Author: Carol C. Bradley

VillanoMarisa, Suze, Michael and Rocky Villano

After his daughter Marisa was accepted as an undergraduate student at Notre Dame, Michael Villano brought her to his alma mater to show her around. That included a stop to visit his favorite teacher, Charles Crowell, a professor in the Department of Psychology. During their talk, Villano mentioned that he might one day like to move from private industry in Colorado back into academia. Crowell suggested an open position. “Suddenly,” Villano’s wife, Suze, recalls, “we were back in Indiana.”

Michael, class of 1983, is now a research assistant professor in the psychology department’s Cognitive, Brain and Behavior program. He’s currently studying the moral decision making of drone pilots with data he collects at the U.S. Air Force Academy. He personally developed a performance assessment tool for pilots, as well. Using two separate video games, the tool compares baseline results to outcomes after pilots have been subjected to oxygen depletion and G-force.

Michael returned to Notre Dame a month before Marisa began her freshman classes 10 years ago. “I was happy for my dad, of course,” Marisa remembers, but as a high school student anticipating going off on her own to college, the family’s move to South Bend, “wasn’t exactly what I’d been hoping for.” Today, she embraces the turn of events. Every member of the family has worked at Notre Dame and has been otherwise engaged in campus activities. They all “get” the passion, she says, for the University that she and her brother share with their father as alumni.

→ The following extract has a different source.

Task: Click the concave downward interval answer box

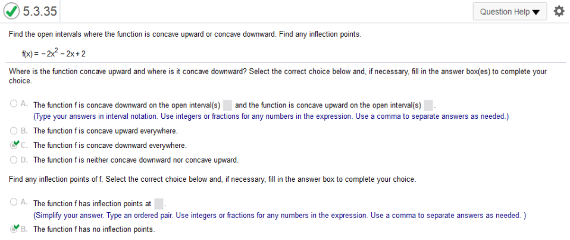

Marisa graduated from Notre Dame in 2010 and is currently assistant director of undergraduate admissions. Suze is administrative director of ND’s Sacred Music Academy. The Villanos have three sons: Mike, a graduate of Indiana University, Bloomington, who is an assistant middle- and high school band director in Anderson, Indiana; Tony, who graduated from Notre Dame in 2015 with an electrical engineering degree; and Rocky, a sophomore studying computer science at Purdue University.

The family also shares a love of music. Michael plays jazz organ. For the last four or five years, Suze and Marisa have sung in two campus choirs, the Basilica Scola and the Collegium Musicum. Rocky plays in the Purdue band, and Tony, who performed in the concert and marching bands and symphony at Notre Dame, continues to play at church.

“Being part of the University of Notre Dame has been a blessing,” says Suze. “Besides having two children attending, we have hosted grad students for dinner and choir members, before and after tours. Our son was in band, so we also have hosted band students at our home.” Though first and foremost Michael identifies as a Notre Dame alumnus, he values the perspective he’s gained as a Notre Dame parent and faculty member. Too, he says, his family’s involvement in the Notre Dame community has given him a “strong sense of pride.”